27.3.10

Her eyes


She looked at me from her spot on the couch, head downcast and eyes barely visible through her thick lashes. I was harsh and had wounded her little soul. Her innocent but wounded look cut my heart.

Dinner preparations laid aside, I came close, not knowing how, but hopeful to reconnect with Catherine. She seemed shy, withdrawn, just as unsure as I was as to how to be restored.


It was the end of the day... a day that started for me at five am like all the mornings this week as Jack stretches his night feeds to (almost) morning. A second day in which Camille (our little soldier battling H1N1 this year, a stomach virus, a miserable diaper rash) woke with itchy red hives from head to toe. It was the end of the day and I was feeling it.


I had put Catherine and Camille into the shower for a little "splash and play" time while I made dinner, but Catherine was out scarcely before water even dripped down her face. Frustrated, I spoke harshly to her. Fortunately for Catherine (and me), Erik stepped in and had Catherine sit on the couch with a pile of books until dinner was ready. That was when I noticed her eyes.

Those eyes that said, "Mommy, I want us to be right with each other, but I don't know how." It was my fault, I knew. I had set us apart. My heart broke; dinner suddenly seemed trivial. I wanted nothing more than to be forgiven, welcomed back, restored. I walked over to the couch knelt down in front of her.

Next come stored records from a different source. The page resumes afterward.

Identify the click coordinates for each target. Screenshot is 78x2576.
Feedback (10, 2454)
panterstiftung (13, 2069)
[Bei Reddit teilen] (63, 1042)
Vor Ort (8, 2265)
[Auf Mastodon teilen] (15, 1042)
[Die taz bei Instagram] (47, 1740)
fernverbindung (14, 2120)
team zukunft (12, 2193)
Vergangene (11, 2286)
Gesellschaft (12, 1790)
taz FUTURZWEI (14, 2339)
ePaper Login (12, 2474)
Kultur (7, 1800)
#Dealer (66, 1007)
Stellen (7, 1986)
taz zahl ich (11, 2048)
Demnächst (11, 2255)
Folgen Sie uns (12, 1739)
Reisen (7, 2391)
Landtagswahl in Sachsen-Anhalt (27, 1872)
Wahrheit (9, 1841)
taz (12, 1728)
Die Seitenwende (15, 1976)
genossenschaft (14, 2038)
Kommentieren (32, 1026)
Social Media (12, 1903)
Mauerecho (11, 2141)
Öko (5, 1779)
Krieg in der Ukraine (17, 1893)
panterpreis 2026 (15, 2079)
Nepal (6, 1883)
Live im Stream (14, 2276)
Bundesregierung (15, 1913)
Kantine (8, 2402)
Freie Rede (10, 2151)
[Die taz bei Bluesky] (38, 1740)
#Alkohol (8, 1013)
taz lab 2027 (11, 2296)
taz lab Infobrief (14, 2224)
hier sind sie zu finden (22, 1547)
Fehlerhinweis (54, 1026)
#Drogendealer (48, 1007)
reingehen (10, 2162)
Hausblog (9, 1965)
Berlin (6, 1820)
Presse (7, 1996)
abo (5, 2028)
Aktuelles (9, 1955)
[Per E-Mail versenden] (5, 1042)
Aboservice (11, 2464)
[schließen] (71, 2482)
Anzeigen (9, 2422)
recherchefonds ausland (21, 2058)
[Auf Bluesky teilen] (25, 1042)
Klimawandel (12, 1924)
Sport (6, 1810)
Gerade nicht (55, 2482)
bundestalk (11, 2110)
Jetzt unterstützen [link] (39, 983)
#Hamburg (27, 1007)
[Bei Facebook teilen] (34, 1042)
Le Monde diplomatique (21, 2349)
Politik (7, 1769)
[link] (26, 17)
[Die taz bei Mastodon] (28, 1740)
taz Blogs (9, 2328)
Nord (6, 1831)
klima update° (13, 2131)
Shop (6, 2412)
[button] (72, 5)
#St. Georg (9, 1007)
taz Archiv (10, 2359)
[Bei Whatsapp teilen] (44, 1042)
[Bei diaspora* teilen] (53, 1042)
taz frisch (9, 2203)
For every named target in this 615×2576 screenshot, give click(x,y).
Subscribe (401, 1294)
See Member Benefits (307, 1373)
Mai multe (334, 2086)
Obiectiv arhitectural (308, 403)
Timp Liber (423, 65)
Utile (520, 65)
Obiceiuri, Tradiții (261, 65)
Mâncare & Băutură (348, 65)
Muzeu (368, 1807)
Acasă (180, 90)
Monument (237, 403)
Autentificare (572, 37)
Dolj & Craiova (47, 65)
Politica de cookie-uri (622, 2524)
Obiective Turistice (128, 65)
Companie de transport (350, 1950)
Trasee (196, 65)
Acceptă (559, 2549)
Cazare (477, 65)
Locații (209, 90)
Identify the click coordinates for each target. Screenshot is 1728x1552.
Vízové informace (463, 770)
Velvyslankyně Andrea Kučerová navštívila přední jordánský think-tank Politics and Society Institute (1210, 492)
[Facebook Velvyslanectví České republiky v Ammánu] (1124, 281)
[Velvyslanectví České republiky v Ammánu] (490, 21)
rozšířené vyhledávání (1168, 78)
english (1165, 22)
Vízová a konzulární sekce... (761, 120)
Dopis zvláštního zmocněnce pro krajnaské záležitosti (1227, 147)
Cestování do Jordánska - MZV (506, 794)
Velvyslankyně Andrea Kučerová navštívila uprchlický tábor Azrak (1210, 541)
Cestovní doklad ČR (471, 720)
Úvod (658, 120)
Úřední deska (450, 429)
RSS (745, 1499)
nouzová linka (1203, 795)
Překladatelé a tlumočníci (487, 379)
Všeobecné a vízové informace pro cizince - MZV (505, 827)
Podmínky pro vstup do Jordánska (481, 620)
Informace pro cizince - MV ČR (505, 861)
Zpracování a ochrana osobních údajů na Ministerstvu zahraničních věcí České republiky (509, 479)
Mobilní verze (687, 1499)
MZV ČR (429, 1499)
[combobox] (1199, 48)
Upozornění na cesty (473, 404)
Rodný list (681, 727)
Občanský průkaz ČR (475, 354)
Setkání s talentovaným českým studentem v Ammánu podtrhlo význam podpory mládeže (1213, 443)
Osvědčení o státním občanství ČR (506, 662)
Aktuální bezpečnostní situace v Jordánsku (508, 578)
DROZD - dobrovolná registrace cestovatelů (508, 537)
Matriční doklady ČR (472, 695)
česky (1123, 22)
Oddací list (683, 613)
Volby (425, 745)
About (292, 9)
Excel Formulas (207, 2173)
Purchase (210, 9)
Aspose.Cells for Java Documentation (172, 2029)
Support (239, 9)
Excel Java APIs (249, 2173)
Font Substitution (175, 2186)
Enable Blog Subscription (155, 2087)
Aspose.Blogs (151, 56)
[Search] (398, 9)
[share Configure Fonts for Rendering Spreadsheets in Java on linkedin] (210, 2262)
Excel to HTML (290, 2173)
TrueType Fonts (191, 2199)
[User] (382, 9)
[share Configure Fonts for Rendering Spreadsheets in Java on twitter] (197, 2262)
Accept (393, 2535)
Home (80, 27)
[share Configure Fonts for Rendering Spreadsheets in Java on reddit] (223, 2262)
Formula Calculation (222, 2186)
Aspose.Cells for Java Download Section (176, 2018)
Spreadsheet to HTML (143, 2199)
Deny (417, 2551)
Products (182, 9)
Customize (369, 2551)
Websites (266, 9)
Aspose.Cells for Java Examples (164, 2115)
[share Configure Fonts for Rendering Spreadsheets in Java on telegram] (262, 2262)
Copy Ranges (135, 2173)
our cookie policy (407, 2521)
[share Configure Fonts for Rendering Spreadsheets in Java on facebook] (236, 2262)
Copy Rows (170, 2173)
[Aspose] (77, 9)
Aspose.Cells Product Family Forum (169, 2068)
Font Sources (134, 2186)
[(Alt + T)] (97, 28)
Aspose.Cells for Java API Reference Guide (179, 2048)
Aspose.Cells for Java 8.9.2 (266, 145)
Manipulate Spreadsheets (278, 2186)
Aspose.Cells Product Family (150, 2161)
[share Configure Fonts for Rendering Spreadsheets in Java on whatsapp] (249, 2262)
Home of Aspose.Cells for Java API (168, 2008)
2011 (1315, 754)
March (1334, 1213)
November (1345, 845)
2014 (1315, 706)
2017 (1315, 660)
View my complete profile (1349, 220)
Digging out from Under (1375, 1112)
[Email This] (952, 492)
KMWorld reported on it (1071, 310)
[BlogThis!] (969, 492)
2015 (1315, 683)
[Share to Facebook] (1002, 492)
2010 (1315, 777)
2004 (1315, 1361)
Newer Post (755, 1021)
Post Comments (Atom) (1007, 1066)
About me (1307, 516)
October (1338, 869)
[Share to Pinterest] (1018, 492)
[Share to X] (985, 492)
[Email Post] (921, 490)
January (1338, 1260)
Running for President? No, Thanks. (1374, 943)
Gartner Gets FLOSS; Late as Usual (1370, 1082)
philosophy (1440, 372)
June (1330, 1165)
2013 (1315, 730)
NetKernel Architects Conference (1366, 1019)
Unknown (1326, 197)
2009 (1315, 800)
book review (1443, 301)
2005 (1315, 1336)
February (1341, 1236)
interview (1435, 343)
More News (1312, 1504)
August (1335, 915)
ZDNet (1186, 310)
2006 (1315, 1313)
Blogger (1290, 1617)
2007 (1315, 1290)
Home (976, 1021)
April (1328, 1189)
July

Do you want to talk about what happened? She nodded.
How are you feeling? A little sad, or something.
Why do you think you're feeling this way? Mommy angry.
We talked through the sequence of events - how she saw things and how I saw things that got us here, to this place. I told her where I went wrong. Her eyes lift. I tell her what I should have done. I tell her how sad I feel, because I was angry and spoke harshly to her and wasn't careful with her heart. I ask her to forgive me. Little arms instantly wrap tightly around my neck. Little eyes look intent and hopeful, eager to move forward together.


The day is over. Dinner fed, children in bed. The night is a pause at the end of a full day.
I look over to the empty couch now, remembering. I kneel down again by the couch, this time with Erik. We pray for our Jack's sleep, for Camille's rash, for Catherine to know that while we are flawed parents, God isn't. In these moments, the joyful and the challenging, may we point our children to Him.